■ Task goal ■
Write out the whole listing, matching it exactly.

■ Provided data ■
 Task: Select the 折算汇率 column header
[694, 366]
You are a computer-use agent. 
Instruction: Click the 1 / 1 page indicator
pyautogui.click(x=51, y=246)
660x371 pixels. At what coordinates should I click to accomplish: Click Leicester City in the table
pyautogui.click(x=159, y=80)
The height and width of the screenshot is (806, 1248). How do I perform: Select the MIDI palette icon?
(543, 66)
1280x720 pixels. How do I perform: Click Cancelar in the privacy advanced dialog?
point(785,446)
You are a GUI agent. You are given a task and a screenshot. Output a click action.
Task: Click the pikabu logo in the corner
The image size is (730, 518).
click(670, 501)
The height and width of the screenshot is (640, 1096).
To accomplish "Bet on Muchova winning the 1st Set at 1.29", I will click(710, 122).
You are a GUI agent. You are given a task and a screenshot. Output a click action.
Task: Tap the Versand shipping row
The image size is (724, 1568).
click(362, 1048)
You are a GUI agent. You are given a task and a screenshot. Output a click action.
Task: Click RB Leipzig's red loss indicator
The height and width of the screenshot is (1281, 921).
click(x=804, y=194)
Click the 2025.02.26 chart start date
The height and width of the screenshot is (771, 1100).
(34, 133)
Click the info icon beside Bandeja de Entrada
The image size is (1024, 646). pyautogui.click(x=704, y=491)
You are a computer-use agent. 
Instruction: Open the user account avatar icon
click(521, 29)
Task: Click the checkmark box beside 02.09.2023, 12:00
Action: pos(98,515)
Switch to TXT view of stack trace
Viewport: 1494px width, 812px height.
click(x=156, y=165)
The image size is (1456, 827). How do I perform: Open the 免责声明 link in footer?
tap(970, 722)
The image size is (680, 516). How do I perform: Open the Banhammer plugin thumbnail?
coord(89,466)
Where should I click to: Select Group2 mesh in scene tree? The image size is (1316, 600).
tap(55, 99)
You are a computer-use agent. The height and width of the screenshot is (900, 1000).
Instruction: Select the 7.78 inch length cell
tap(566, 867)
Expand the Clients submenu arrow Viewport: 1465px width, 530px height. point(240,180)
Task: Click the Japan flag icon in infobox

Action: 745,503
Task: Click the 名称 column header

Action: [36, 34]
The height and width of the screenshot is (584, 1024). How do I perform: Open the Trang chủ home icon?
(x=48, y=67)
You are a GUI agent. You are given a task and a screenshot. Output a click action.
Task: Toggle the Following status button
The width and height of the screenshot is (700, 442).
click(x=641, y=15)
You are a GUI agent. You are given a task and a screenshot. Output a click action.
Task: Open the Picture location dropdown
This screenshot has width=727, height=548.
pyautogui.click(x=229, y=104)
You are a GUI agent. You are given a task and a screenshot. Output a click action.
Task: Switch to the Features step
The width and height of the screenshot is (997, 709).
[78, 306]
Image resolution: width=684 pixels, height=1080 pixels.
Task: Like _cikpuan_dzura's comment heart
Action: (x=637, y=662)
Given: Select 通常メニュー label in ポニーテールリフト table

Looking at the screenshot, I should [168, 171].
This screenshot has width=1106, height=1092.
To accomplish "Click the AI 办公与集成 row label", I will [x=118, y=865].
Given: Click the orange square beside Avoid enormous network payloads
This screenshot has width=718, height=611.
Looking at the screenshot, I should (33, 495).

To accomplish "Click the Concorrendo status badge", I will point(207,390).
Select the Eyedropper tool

■ Your solution ■
 Task: Select the 折算汇率 column header
[694, 366]
You are a computer-use agent. 
Instruction: Click the 1 / 1 page indicator
pyautogui.click(x=51, y=246)
660x371 pixels. At what coordinates should I click to accomplish: Click Leicester City in the table
pyautogui.click(x=159, y=80)
The height and width of the screenshot is (806, 1248). How do I perform: Select the MIDI palette icon?
(543, 66)
1280x720 pixels. How do I perform: Click Cancelar in the privacy advanced dialog?
point(785,446)
You are a GUI agent. You are given a task and a screenshot. Output a click action.
Task: Click the pikabu logo in the corner
The image size is (730, 518).
click(670, 501)
The height and width of the screenshot is (640, 1096).
To accomplish "Bet on Muchova winning the 1st Set at 1.29", I will click(710, 122).
You are a GUI agent. You are given a task and a screenshot. Output a click action.
Task: Tap the Versand shipping row
The image size is (724, 1568).
click(362, 1048)
You are a GUI agent. You are given a task and a screenshot. Output a click action.
Task: Click RB Leipzig's red loss indicator
The height and width of the screenshot is (1281, 921).
click(x=804, y=194)
Click the 2025.02.26 chart start date
The height and width of the screenshot is (771, 1100).
(34, 133)
Click the info icon beside Bandeja de Entrada
The image size is (1024, 646). pyautogui.click(x=704, y=491)
You are a computer-use agent. 
Instruction: Open the user account avatar icon
click(521, 29)
Task: Click the checkmark box beside 02.09.2023, 12:00
Action: pos(98,515)
Switch to TXT view of stack trace
Viewport: 1494px width, 812px height.
click(x=156, y=165)
The image size is (1456, 827). How do I perform: Open the 免责声明 link in footer?
tap(970, 722)
The image size is (680, 516). How do I perform: Open the Banhammer plugin thumbnail?
coord(89,466)
Where should I click to: Select Group2 mesh in scene tree? The image size is (1316, 600).
tap(55, 99)
You are a computer-use agent. The height and width of the screenshot is (900, 1000).
Instruction: Select the 7.78 inch length cell
tap(566, 867)
Expand the Clients submenu arrow Viewport: 1465px width, 530px height. point(240,180)
Task: Click the Japan flag icon in infobox

Action: 745,503
Task: Click the 名称 column header

Action: [36, 34]
The height and width of the screenshot is (584, 1024). How do I perform: Open the Trang chủ home icon?
(x=48, y=67)
You are a GUI agent. You are given a task and a screenshot. Output a click action.
Task: Toggle the Following status button
The width and height of the screenshot is (700, 442).
click(x=641, y=15)
You are a GUI agent. You are given a task and a screenshot. Output a click action.
Task: Open the Picture location dropdown
This screenshot has width=727, height=548.
pyautogui.click(x=229, y=104)
You are a GUI agent. You are given a task and a screenshot. Output a click action.
Task: Switch to the Features step
The width and height of the screenshot is (997, 709).
[78, 306]
Image resolution: width=684 pixels, height=1080 pixels.
Task: Like _cikpuan_dzura's comment heart
Action: (x=637, y=662)
Given: Select 通常メニュー label in ポニーテールリフト table

Looking at the screenshot, I should [168, 171].
This screenshot has width=1106, height=1092.
To accomplish "Click the AI 办公与集成 row label", I will [x=118, y=865].
Given: Click the orange square beside Avoid enormous network payloads
This screenshot has width=718, height=611.
Looking at the screenshot, I should (33, 495).

To accomplish "Click the Concorrendo status badge", I will point(207,390).
Select the Eyedropper tool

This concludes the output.